Your objective: When you answer, give every record back exactly as written.

Stored data entries
********

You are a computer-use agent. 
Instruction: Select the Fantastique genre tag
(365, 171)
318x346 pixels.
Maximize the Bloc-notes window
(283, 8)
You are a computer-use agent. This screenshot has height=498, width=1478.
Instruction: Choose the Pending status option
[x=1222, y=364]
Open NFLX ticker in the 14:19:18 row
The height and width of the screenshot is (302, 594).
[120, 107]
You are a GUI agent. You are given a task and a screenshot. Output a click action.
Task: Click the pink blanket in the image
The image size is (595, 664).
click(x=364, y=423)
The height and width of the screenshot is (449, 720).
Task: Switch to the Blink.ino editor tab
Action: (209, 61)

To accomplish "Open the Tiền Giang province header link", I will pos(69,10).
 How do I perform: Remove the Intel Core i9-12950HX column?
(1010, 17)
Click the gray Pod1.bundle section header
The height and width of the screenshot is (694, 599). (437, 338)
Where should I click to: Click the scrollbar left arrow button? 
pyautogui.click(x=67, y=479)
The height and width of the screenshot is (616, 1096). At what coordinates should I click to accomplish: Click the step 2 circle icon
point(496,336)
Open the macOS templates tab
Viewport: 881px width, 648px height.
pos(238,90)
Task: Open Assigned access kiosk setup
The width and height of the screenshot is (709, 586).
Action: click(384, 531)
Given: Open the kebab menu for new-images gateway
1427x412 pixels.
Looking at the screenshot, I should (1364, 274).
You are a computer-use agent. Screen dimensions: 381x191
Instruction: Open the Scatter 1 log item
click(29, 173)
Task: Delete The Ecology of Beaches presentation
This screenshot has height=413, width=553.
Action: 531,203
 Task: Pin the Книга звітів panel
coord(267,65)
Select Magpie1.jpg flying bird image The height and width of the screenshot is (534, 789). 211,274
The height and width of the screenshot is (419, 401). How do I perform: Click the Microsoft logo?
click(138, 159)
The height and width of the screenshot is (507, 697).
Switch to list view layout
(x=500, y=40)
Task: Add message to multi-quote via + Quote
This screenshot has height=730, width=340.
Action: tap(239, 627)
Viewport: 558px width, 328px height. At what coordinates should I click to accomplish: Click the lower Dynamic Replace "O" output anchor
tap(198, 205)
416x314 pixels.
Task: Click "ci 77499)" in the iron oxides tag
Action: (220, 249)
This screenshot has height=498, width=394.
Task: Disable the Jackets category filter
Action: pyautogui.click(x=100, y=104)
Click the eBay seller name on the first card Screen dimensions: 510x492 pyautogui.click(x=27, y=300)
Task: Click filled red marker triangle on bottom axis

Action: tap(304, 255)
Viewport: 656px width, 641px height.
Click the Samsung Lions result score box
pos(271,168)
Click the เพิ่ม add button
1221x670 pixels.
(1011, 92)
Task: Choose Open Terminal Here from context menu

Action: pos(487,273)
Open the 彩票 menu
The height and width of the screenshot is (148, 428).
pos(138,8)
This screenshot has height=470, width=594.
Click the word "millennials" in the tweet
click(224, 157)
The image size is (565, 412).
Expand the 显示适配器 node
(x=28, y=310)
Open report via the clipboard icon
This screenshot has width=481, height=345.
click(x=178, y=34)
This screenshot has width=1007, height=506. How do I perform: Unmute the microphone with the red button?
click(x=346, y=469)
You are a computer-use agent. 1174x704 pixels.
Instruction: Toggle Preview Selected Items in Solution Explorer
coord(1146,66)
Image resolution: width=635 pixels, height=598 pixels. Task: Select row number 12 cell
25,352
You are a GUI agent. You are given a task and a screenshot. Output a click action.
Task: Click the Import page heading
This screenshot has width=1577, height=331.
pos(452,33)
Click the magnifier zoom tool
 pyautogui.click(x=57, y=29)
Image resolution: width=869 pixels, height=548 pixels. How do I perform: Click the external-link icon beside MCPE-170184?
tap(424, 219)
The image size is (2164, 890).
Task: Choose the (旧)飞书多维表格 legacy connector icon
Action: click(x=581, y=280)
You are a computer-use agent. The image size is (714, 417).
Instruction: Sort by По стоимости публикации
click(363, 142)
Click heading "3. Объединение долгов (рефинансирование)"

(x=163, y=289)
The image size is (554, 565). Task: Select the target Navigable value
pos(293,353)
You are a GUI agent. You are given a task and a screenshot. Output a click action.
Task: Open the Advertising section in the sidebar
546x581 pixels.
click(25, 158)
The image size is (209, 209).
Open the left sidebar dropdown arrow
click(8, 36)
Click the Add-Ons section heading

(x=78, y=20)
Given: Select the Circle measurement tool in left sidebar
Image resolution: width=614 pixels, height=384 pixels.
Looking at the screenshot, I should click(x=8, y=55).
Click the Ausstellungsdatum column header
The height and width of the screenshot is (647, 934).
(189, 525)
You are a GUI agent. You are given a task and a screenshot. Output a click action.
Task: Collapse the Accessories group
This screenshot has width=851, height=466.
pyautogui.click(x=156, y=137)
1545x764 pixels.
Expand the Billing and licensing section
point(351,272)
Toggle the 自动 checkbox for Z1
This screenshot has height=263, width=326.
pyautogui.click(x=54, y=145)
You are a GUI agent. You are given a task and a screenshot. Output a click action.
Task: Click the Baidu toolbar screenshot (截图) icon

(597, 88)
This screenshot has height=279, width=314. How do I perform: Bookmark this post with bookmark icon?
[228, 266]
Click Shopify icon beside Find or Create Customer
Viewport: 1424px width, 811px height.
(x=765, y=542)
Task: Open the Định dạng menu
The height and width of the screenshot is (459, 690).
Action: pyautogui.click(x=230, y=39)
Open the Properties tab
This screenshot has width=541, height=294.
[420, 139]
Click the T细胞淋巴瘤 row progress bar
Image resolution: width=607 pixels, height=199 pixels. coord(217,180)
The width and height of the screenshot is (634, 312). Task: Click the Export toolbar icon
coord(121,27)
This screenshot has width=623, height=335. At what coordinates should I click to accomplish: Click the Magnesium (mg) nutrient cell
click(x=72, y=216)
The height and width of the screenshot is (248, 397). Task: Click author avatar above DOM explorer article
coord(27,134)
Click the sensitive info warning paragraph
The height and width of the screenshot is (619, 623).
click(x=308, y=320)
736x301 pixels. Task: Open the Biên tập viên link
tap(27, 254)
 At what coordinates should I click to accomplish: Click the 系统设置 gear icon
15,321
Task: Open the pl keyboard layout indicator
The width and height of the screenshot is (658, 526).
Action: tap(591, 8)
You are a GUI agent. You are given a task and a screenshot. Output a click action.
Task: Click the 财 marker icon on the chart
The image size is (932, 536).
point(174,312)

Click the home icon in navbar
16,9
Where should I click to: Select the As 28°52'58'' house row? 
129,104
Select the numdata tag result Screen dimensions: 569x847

********

Problem solution:
You are a computer-use agent. 
Instruction: Select the Fantastique genre tag
(365, 171)
318x346 pixels.
Maximize the Bloc-notes window
(283, 8)
You are a computer-use agent. This screenshot has height=498, width=1478.
Instruction: Choose the Pending status option
[x=1222, y=364]
Open NFLX ticker in the 14:19:18 row
The height and width of the screenshot is (302, 594).
[120, 107]
You are a GUI agent. You are given a task and a screenshot. Output a click action.
Task: Click the pink blanket in the image
The image size is (595, 664).
click(x=364, y=423)
The height and width of the screenshot is (449, 720).
Task: Switch to the Blink.ino editor tab
Action: (209, 61)

To accomplish "Open the Tiền Giang province header link", I will pos(69,10).
 How do I perform: Remove the Intel Core i9-12950HX column?
(1010, 17)
Click the gray Pod1.bundle section header
The height and width of the screenshot is (694, 599). (437, 338)
Where should I click to: Click the scrollbar left arrow button? 
pyautogui.click(x=67, y=479)
The height and width of the screenshot is (616, 1096). At what coordinates should I click to accomplish: Click the step 2 circle icon
point(496,336)
Open the macOS templates tab
Viewport: 881px width, 648px height.
pos(238,90)
Task: Open Assigned access kiosk setup
The width and height of the screenshot is (709, 586).
Action: click(384, 531)
Given: Open the kebab menu for new-images gateway
1427x412 pixels.
Looking at the screenshot, I should (1364, 274).
You are a computer-use agent. Screen dimensions: 381x191
Instruction: Open the Scatter 1 log item
click(29, 173)
Task: Delete The Ecology of Beaches presentation
This screenshot has height=413, width=553.
Action: 531,203
 Task: Pin the Книга звітів panel
coord(267,65)
Select Magpie1.jpg flying bird image The height and width of the screenshot is (534, 789). 211,274
The height and width of the screenshot is (419, 401). How do I perform: Click the Microsoft logo?
click(138, 159)
The height and width of the screenshot is (507, 697).
Switch to list view layout
(x=500, y=40)
Task: Add message to multi-quote via + Quote
This screenshot has height=730, width=340.
Action: tap(239, 627)
Viewport: 558px width, 328px height. At what coordinates should I click to accomplish: Click the lower Dynamic Replace "O" output anchor
tap(198, 205)
416x314 pixels.
Task: Click "ci 77499)" in the iron oxides tag
Action: (220, 249)
This screenshot has height=498, width=394.
Task: Disable the Jackets category filter
Action: pyautogui.click(x=100, y=104)
Click the eBay seller name on the first card Screen dimensions: 510x492 pyautogui.click(x=27, y=300)
Task: Click filled red marker triangle on bottom axis

Action: tap(304, 255)
Viewport: 656px width, 641px height.
Click the Samsung Lions result score box
pos(271,168)
Click the เพิ่ม add button
1221x670 pixels.
(1011, 92)
Task: Choose Open Terminal Here from context menu

Action: pos(487,273)
Open the 彩票 menu
The height and width of the screenshot is (148, 428).
pos(138,8)
This screenshot has height=470, width=594.
Click the word "millennials" in the tweet
click(224, 157)
The image size is (565, 412).
Expand the 显示适配器 node
(x=28, y=310)
Open report via the clipboard icon
This screenshot has width=481, height=345.
click(x=178, y=34)
This screenshot has width=1007, height=506. How do I perform: Unmute the microphone with the red button?
click(x=346, y=469)
You are a computer-use agent. 1174x704 pixels.
Instruction: Toggle Preview Selected Items in Solution Explorer
coord(1146,66)
Image resolution: width=635 pixels, height=598 pixels. Task: Select row number 12 cell
25,352
You are a GUI agent. You are given a task and a screenshot. Output a click action.
Task: Click the Import page heading
This screenshot has width=1577, height=331.
pos(452,33)
Click the magnifier zoom tool
 pyautogui.click(x=57, y=29)
Image resolution: width=869 pixels, height=548 pixels. How do I perform: Click the external-link icon beside MCPE-170184?
tap(424, 219)
The image size is (2164, 890).
Task: Choose the (旧)飞书多维表格 legacy connector icon
Action: click(x=581, y=280)
You are a computer-use agent. The image size is (714, 417).
Instruction: Sort by По стоимости публикации
click(363, 142)
Click heading "3. Объединение долгов (рефинансирование)"

(x=163, y=289)
The image size is (554, 565). Task: Select the target Navigable value
pos(293,353)
You are a GUI agent. You are given a task and a screenshot. Output a click action.
Task: Open the Advertising section in the sidebar
546x581 pixels.
click(25, 158)
The image size is (209, 209).
Open the left sidebar dropdown arrow
click(8, 36)
Click the Add-Ons section heading

(x=78, y=20)
Given: Select the Circle measurement tool in left sidebar
Image resolution: width=614 pixels, height=384 pixels.
Looking at the screenshot, I should click(x=8, y=55).
Click the Ausstellungsdatum column header
The height and width of the screenshot is (647, 934).
(189, 525)
You are a GUI agent. You are given a task and a screenshot. Output a click action.
Task: Collapse the Accessories group
This screenshot has width=851, height=466.
pyautogui.click(x=156, y=137)
1545x764 pixels.
Expand the Billing and licensing section
point(351,272)
Toggle the 自动 checkbox for Z1
This screenshot has height=263, width=326.
pyautogui.click(x=54, y=145)
You are a GUI agent. You are given a task and a screenshot. Output a click action.
Task: Click the Baidu toolbar screenshot (截图) icon

(597, 88)
This screenshot has height=279, width=314. How do I perform: Bookmark this post with bookmark icon?
[228, 266]
Click Shopify icon beside Find or Create Customer
Viewport: 1424px width, 811px height.
(x=765, y=542)
Task: Open the Định dạng menu
The height and width of the screenshot is (459, 690).
Action: pyautogui.click(x=230, y=39)
Open the Properties tab
This screenshot has width=541, height=294.
[420, 139]
Click the T细胞淋巴瘤 row progress bar
Image resolution: width=607 pixels, height=199 pixels. coord(217,180)
The width and height of the screenshot is (634, 312). Task: Click the Export toolbar icon
coord(121,27)
This screenshot has width=623, height=335. At what coordinates should I click to accomplish: Click the Magnesium (mg) nutrient cell
click(x=72, y=216)
The height and width of the screenshot is (248, 397). Task: Click author avatar above DOM explorer article
coord(27,134)
Click the sensitive info warning paragraph
The height and width of the screenshot is (619, 623).
click(x=308, y=320)
736x301 pixels. Task: Open the Biên tập viên link
tap(27, 254)
 At what coordinates should I click to accomplish: Click the 系统设置 gear icon
15,321
Task: Open the pl keyboard layout indicator
The width and height of the screenshot is (658, 526).
Action: tap(591, 8)
You are a GUI agent. You are given a task and a screenshot. Output a click action.
Task: Click the 财 marker icon on the chart
The image size is (932, 536).
point(174,312)

Click the home icon in navbar
16,9
Where should I click to: Select the As 28°52'58'' house row? 
129,104
Select the numdata tag result Screen dimensions: 569x847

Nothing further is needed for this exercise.